STATED EXERCISE: Copy the data below with "chevron arrow" swapped for "dropdown arrow", leaving everything else unchanged. Omit the pictures from your answer.

** start INPUT RECORDS **

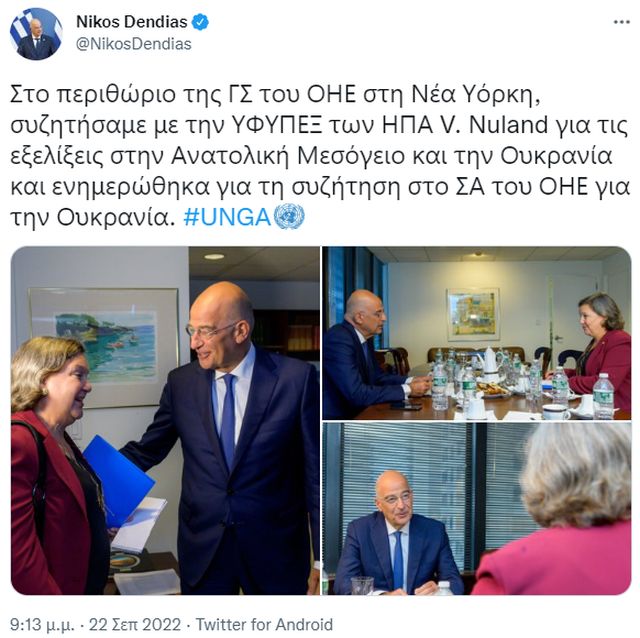The width and height of the screenshot is (640, 638).
Task: Open the large handshake photo on left
Action: [165, 420]
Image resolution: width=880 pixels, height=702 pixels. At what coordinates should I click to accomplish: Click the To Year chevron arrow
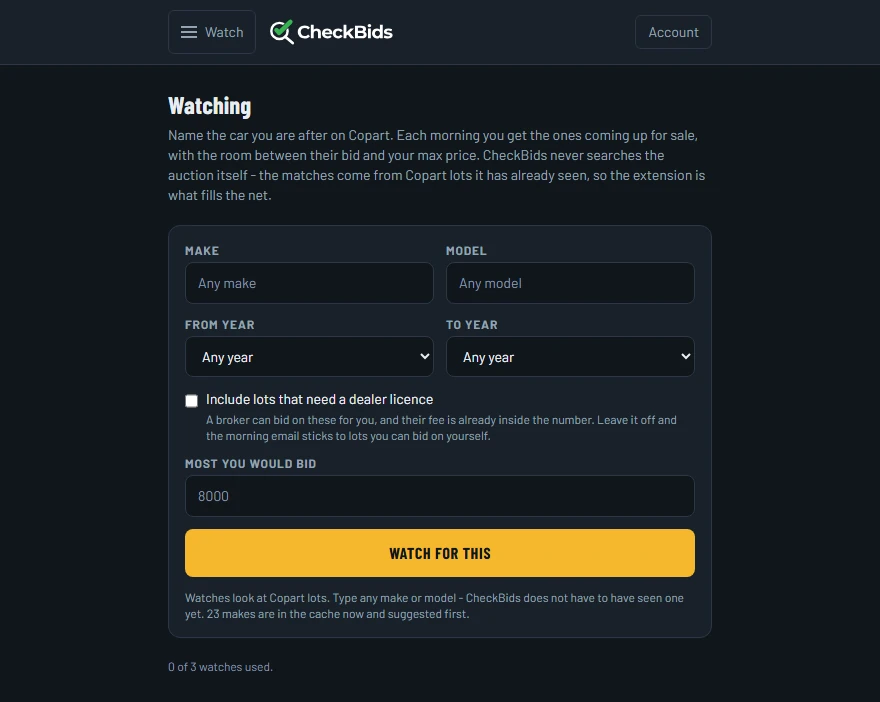click(685, 356)
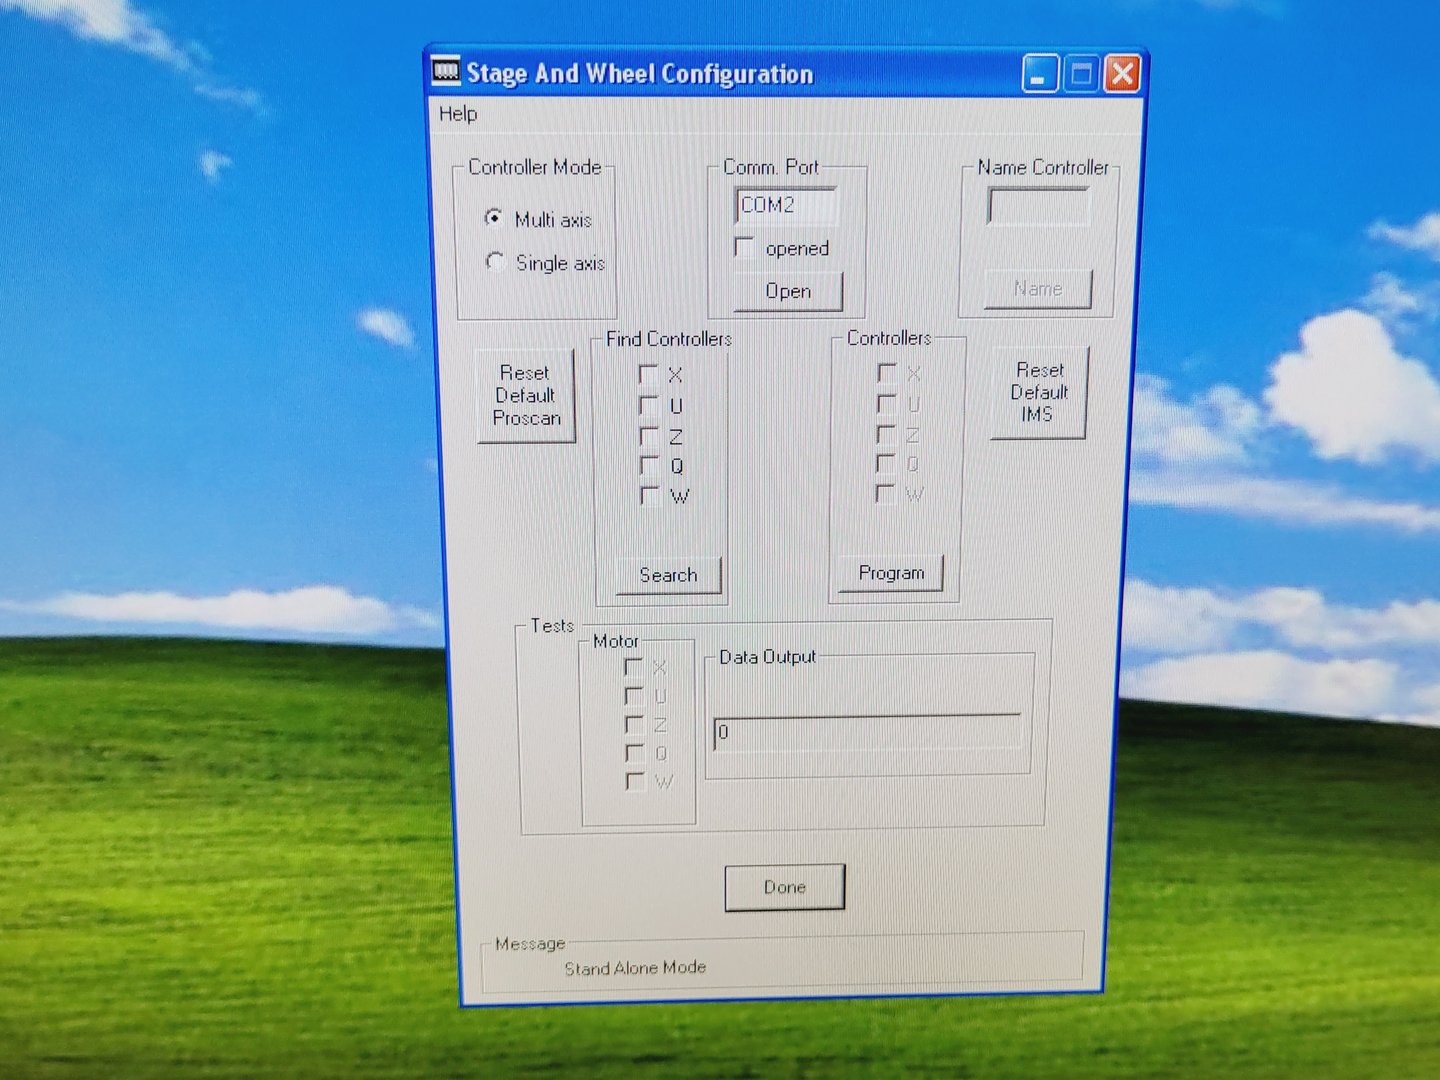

** end INPUT RECORDS **

ANSWER TO THIS EXERCISE:
The width and height of the screenshot is (640, 638).
Task: Open the large handshake photo on left
Action: [165, 420]
Image resolution: width=880 pixels, height=702 pixels. At what coordinates should I click to accomplish: Click the To Year dropdown arrow
click(685, 356)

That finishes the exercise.